A photograph in the Shreveport Times showed a group of people rummaging through T-shirts and caps at a sporting goods store. The picture was dated Jan. 25, 2010, the day after the Saints defeated the Minnesota Vikings and received a ticket to the Super Bowl. As improbable as the Saints season was, the picture was somewhat improbable, too, for the store was in Bossier City and the caption began, “Saints fans look through stacks….”

People in New Orleans have long thought that the folks in the Shreveport-Bossier area did not like them, dismissing the state’s most populous city as a Gomorrah on the Gulf. As long as there has been a Saints franchise, New Orleanians have heard that North Louisiana prefers the Dallas Cowboys. That the very words “Saints fans” would precede a picture taken upstate was in itself a Super Bowl-size upset.

Winning has a way of improving perceptions, and for most of the decades that the Saints and Cowboys have
co-existed, the latter have provided more to cheer about, yet New Orleans and Shreveport are united in ways that Shreveport and Dallas are not. The Louisiana cities share the same government, tax code, history and issues. Both are affected by what is voted on in Baton Rouge rather than in Austin. In life, both are in the same boat, one that traverses bayous, rivers and lakes. There is a New Orleans influence spread throughout Louisiana as felt in customs, foods, music and traditions, and there is the pulse of Louisiana beating in New Orleans.

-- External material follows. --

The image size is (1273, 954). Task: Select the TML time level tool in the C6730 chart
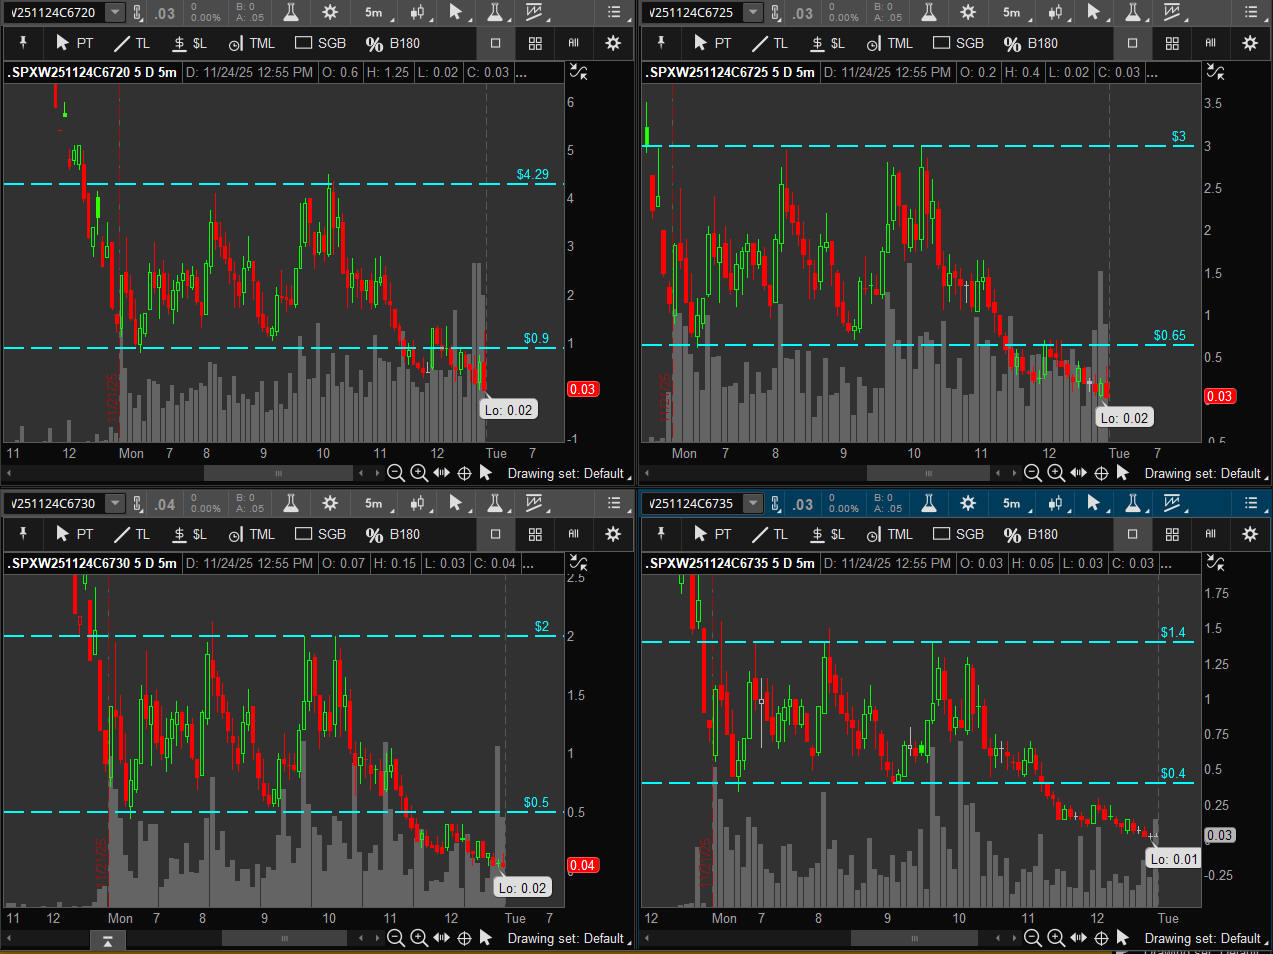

In the promenade area of the stadium rightfully referred to as the Louisiana Superdome, there is a statue of a former governor, not a Long or a long-gone chief executive but John McKeithen, who was in office from 1964-72, a native of the Caldwell Parish town of Columbia in North Louisiana. McKeithen is honored as the person who made
the Dome possible, and without the Dome, there would have never been a Saints franchise. The nation’s best domed stadium exists as a product of Louisiana vision, gall and deal-making honed in the populist traditions of the upstate hill parishes.

Now the dream season is over, but Saints paraphernalia remains stuffed in bedroom drawers throughout the state. May they be resurrected and worn with pride in the fall because, truth is, from the Arkansas border to the Gulf of Mexico, we all win when the Saints do.